Pre-read: I may not be reading “Down London Road”, but I think I’ll give this a try, just to see how the extra story suits. I’m going to try this to give another eye to Young’s writing.

Post-read: Typical of the genre, but I thought it was okay. Probably moreso considering it was as short read, but I wish there could’ve been more to the story than what it was. For what it’s worth, though, I liked Ellie’s voice more than Joss’s.

Full review:

This book struck me only slightly better than “On Dublin Street”, but not by much. It’s interesting that this felt like more of a cohesive story to me despite the fact it was novella length, but at the same time there was still more that I expected from it in terms of the development of the characters and going beyond common cliches of its respective genre.

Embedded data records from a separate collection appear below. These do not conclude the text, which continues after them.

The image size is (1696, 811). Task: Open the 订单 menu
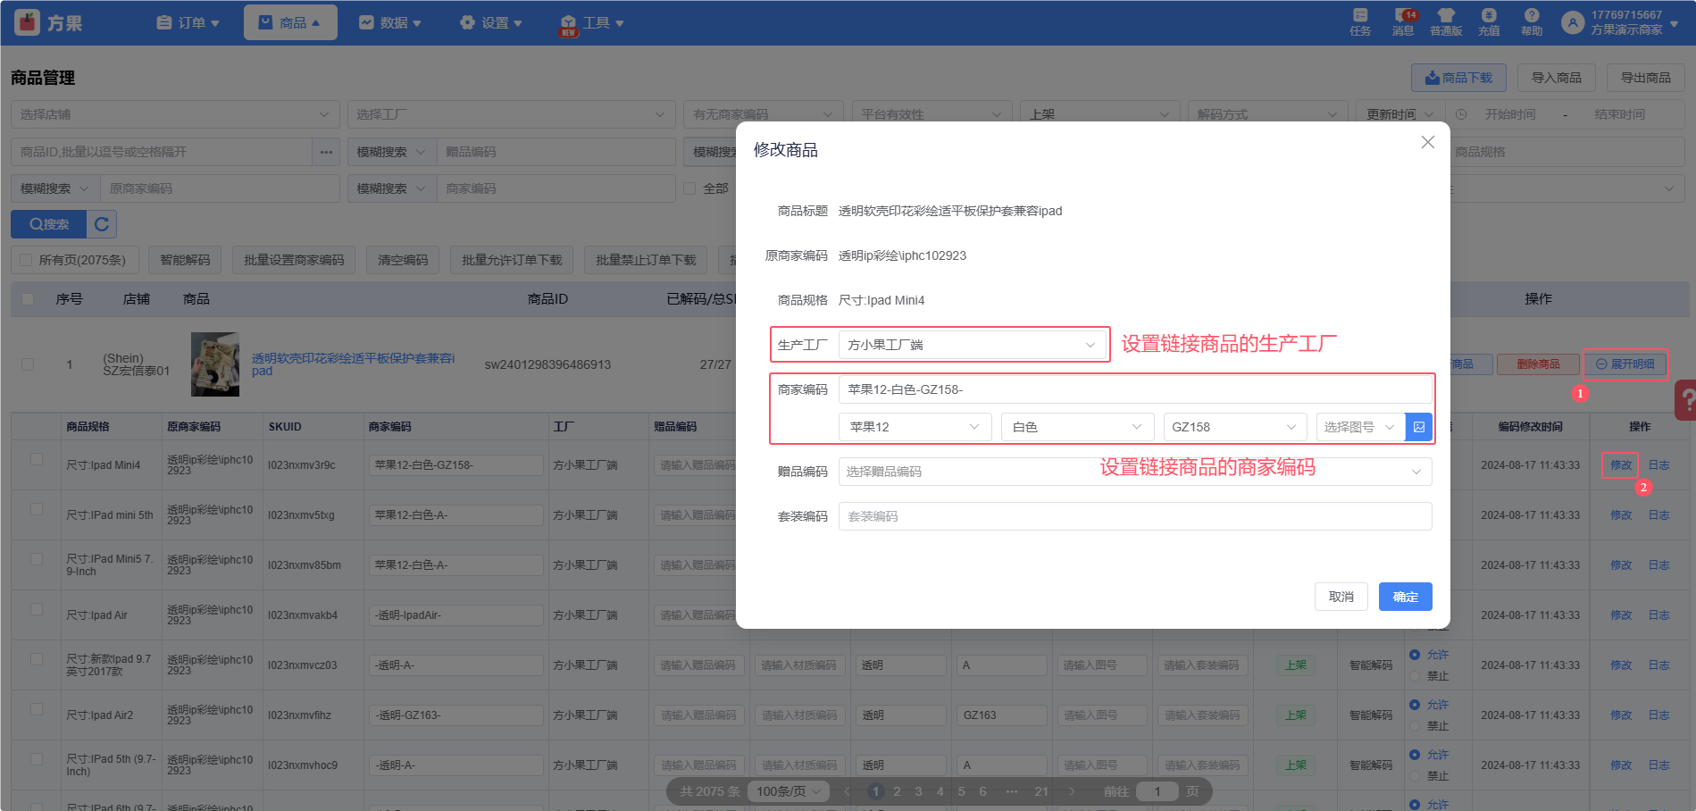pos(188,22)
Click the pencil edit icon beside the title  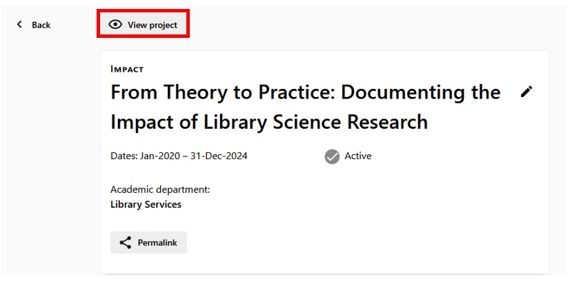click(x=527, y=92)
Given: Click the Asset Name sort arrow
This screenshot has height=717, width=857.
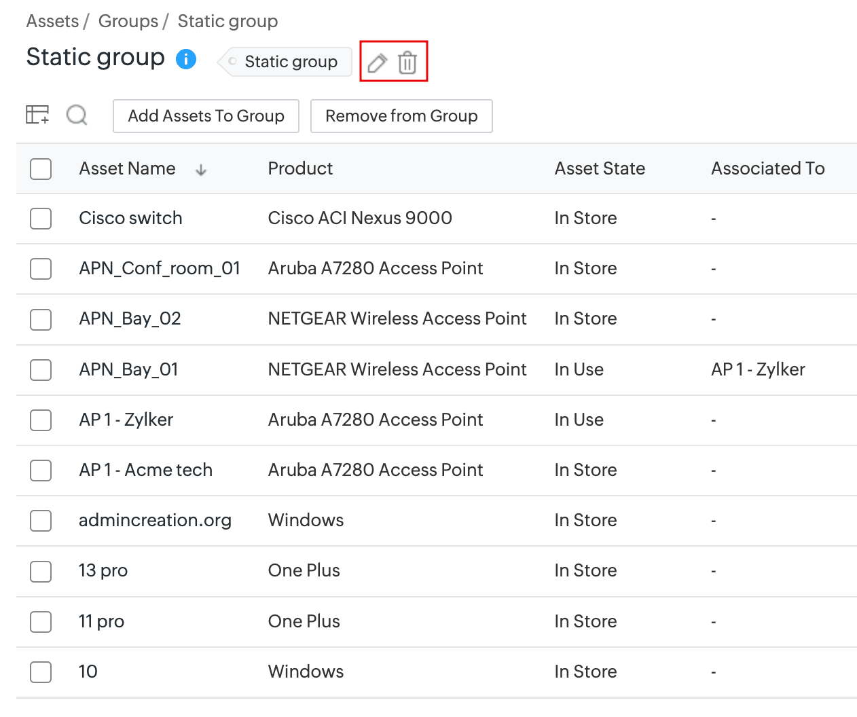Looking at the screenshot, I should [x=201, y=170].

Ellie was one of the main characters of “On Dublin Street”, and “Until Fountain Bridge” was the story of how her relationship with Adam came about. It’s told in a series of journal entries that started when Ellie was only 14 years old and had a crush on Adam, though Adam wasn’t necessarily aware of her attraction. I thought that the story established Ellie’s character well – that was the part of the story I liked, alongside the character intimacy of her narrative – her voice was authentic. I had trouble with Adam’s character since it seemed that he only realized his interest in her shortly after her 18th birthday when she lost her virginity to another guy, and the conflicts between them seemed to stem on his protectiveness of her (it wasn’t just the fact that he was an Irish alpha male, but rather he was so stick thin and unlikable that I had a hard time following him in this brief narrative). The two embark on a rocky road to their relationship, including a health scare that rocks Ellie’s world. There were times when I could say I stood by Ellie’s grief, but the relationship never pulled me because I thought Adam disregarded Ellie’s sentiments on several accounts, and the narrative somehow dragged its heels in places where it could’ve been streamlined better for both sentiment and development. Plus there were too many sex scenes – some of those could’ve been cut out and focused on actually giving Adam a little more development – Ellie’s was there and it had the connection, Adam’s wasn’t – I couldn’t get past the fact that he was just a superficial jerk most of the time and he ruined the narrative for me. Braden and Joss are briefly showcased in the story, but are more of a backdrop (which I was thankful for, because Ellie was more likable than Joss to me, even in her role in “On Dublin Street”).

I felt like I wanted more from the narrative than it provided, in sum, but at least it was a short read.

Overall score: 1.5/5 stars

Note: I received this as an ARC from NetGalley, from the publisher Penguin Group.